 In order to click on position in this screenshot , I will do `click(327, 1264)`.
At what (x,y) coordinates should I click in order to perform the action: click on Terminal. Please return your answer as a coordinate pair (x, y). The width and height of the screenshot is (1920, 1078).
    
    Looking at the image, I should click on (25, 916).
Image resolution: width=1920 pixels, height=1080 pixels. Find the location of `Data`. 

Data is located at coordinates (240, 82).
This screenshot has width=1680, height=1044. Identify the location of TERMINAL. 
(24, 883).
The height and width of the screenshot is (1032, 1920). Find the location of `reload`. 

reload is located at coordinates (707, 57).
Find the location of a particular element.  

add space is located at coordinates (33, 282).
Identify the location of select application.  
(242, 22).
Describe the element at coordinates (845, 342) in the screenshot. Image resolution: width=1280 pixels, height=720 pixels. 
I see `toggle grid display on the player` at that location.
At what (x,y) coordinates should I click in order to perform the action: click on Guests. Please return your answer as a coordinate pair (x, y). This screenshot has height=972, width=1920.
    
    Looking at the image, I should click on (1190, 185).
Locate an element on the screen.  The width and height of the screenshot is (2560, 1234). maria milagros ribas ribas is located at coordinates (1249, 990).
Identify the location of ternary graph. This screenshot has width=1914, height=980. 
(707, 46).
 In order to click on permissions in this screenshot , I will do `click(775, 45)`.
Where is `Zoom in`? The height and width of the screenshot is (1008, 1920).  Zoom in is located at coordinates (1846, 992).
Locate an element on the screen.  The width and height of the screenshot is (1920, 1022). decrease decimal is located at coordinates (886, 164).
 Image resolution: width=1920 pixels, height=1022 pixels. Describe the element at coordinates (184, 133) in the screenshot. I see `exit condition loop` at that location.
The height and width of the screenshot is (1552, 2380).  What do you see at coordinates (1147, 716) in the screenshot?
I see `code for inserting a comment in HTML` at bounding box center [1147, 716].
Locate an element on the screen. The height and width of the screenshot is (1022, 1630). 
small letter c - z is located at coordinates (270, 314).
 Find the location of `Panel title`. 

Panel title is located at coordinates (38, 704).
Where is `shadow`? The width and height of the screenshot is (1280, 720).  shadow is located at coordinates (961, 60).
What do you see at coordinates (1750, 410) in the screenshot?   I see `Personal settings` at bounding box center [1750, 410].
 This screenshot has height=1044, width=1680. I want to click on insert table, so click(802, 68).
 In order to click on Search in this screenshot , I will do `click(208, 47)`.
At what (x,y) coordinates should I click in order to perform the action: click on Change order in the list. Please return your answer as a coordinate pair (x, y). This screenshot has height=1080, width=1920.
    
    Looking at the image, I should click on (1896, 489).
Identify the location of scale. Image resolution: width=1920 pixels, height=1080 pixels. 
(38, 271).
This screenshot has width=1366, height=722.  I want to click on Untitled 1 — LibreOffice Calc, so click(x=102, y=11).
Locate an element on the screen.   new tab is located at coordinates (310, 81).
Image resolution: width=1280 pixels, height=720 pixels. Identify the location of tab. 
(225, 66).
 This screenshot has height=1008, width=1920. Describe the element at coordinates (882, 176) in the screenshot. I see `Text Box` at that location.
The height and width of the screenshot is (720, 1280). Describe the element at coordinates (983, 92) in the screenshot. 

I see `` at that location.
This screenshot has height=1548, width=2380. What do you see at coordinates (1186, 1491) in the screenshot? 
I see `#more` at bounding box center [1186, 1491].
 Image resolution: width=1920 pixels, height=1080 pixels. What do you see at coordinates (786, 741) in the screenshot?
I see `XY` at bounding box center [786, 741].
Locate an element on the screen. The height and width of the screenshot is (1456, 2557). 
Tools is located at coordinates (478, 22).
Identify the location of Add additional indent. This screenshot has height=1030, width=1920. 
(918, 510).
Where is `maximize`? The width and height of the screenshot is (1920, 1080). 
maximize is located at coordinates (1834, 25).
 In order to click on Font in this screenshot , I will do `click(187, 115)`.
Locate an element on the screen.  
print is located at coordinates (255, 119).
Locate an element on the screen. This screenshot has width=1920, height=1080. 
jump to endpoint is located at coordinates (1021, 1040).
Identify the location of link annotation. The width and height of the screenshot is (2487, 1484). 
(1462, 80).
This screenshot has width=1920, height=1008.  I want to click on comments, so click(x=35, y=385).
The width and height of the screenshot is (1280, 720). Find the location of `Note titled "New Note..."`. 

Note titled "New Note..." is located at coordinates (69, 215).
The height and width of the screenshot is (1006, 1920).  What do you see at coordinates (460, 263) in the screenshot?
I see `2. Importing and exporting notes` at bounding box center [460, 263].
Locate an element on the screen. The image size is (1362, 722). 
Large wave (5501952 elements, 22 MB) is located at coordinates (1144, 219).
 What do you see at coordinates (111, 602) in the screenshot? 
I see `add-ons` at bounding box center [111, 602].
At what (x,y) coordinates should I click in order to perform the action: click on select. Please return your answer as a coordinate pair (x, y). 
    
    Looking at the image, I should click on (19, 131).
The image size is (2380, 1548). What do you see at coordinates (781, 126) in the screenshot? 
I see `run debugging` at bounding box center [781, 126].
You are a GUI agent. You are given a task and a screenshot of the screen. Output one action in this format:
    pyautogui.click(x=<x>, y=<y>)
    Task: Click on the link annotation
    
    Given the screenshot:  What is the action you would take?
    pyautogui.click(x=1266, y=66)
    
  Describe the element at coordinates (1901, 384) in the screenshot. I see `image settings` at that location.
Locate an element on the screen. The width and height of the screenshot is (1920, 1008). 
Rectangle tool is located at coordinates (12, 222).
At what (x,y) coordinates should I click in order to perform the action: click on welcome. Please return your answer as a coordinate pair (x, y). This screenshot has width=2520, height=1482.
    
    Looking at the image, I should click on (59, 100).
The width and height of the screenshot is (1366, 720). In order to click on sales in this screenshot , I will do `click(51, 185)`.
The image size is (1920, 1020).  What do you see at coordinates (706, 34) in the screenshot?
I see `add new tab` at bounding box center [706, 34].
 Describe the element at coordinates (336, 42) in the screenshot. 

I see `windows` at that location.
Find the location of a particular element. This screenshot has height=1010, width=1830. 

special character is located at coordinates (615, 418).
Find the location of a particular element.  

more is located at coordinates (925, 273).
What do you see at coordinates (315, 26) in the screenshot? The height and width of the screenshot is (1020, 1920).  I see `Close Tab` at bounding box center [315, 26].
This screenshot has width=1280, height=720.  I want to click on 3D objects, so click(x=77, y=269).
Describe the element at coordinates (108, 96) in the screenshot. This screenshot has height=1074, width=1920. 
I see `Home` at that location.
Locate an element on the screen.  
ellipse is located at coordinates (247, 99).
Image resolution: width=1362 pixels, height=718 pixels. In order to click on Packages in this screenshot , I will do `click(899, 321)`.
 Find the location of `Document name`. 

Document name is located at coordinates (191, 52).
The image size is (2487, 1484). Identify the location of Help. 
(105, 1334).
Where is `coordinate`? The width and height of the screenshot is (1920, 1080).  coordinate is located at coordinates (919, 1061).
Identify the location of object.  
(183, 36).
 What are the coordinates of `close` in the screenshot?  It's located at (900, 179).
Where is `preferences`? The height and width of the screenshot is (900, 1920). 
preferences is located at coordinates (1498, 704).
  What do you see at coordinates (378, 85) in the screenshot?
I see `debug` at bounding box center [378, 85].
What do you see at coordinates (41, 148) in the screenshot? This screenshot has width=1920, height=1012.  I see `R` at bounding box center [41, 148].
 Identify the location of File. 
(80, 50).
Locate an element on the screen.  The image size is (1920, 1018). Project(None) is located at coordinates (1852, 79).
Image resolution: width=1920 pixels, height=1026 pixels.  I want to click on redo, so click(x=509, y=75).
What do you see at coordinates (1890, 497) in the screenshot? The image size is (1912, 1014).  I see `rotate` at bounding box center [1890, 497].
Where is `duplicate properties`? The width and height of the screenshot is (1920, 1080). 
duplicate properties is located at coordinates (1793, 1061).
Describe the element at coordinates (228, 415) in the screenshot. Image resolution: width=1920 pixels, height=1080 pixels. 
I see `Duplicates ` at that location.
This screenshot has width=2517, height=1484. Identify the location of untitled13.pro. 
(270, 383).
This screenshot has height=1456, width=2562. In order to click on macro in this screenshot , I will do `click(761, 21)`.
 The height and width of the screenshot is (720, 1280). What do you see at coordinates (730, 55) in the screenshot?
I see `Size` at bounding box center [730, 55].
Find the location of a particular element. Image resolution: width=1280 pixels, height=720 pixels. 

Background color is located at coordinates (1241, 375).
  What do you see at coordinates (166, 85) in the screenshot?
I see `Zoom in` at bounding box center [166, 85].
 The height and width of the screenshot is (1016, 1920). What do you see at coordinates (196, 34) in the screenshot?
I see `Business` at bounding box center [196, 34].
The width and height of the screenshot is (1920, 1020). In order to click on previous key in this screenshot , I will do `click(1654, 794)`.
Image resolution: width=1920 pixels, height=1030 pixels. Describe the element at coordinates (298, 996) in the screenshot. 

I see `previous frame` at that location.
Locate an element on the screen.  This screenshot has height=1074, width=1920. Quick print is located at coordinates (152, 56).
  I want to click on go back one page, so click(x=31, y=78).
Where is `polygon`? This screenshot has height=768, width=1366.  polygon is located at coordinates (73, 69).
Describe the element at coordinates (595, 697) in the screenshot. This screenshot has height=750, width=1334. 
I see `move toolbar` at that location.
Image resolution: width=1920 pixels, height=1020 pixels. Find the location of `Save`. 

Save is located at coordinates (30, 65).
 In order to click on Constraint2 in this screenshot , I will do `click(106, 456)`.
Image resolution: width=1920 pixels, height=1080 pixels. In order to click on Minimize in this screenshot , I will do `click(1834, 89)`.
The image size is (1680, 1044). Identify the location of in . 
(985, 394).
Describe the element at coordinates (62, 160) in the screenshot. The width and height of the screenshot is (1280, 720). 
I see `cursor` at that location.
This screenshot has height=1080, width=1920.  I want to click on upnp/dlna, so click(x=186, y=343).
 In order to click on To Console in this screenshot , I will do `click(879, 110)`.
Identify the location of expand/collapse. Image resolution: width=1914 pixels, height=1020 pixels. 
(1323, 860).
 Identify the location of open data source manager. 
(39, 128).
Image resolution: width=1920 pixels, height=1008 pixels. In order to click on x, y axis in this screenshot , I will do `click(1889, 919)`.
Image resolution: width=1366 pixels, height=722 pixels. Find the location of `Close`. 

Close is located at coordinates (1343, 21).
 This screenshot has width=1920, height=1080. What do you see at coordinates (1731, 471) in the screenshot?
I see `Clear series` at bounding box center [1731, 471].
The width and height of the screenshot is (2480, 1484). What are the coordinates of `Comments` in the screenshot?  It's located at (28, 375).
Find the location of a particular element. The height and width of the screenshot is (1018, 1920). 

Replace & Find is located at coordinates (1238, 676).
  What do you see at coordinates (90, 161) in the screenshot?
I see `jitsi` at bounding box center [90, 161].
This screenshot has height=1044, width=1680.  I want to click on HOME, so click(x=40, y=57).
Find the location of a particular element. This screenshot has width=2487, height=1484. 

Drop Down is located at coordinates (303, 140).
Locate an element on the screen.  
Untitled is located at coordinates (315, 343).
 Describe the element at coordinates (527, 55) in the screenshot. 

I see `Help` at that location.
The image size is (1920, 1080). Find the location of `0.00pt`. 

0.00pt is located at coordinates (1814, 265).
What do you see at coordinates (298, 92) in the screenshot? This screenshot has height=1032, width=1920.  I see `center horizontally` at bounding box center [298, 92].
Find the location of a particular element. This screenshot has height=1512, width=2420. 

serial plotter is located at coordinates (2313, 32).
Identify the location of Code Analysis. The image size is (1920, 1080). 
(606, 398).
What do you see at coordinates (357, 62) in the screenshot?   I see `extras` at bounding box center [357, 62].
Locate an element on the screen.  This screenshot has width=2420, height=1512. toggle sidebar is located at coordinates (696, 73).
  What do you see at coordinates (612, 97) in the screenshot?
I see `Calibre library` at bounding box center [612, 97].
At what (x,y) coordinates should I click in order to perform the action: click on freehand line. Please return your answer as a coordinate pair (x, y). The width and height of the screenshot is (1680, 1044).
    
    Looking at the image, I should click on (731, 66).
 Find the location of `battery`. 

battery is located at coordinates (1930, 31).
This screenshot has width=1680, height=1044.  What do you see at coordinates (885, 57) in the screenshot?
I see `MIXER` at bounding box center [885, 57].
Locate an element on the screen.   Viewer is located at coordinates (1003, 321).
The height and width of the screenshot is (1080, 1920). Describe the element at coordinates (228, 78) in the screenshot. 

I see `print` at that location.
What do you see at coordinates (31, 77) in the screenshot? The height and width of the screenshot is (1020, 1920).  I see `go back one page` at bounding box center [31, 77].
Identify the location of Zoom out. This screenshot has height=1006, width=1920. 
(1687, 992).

◆ YOUR TASK
Retype the rows above exactly, from the line containing "Describe the element at coordinates (108, 96)" through the line containing "ellipse is located at coordinates (247, 99).", including both of those lines.

◆ OUTPUT BELOW
Describe the element at coordinates (108, 96) in the screenshot. This screenshot has height=1074, width=1920. 
I see `Home` at that location.
Locate an element on the screen.  
ellipse is located at coordinates (247, 99).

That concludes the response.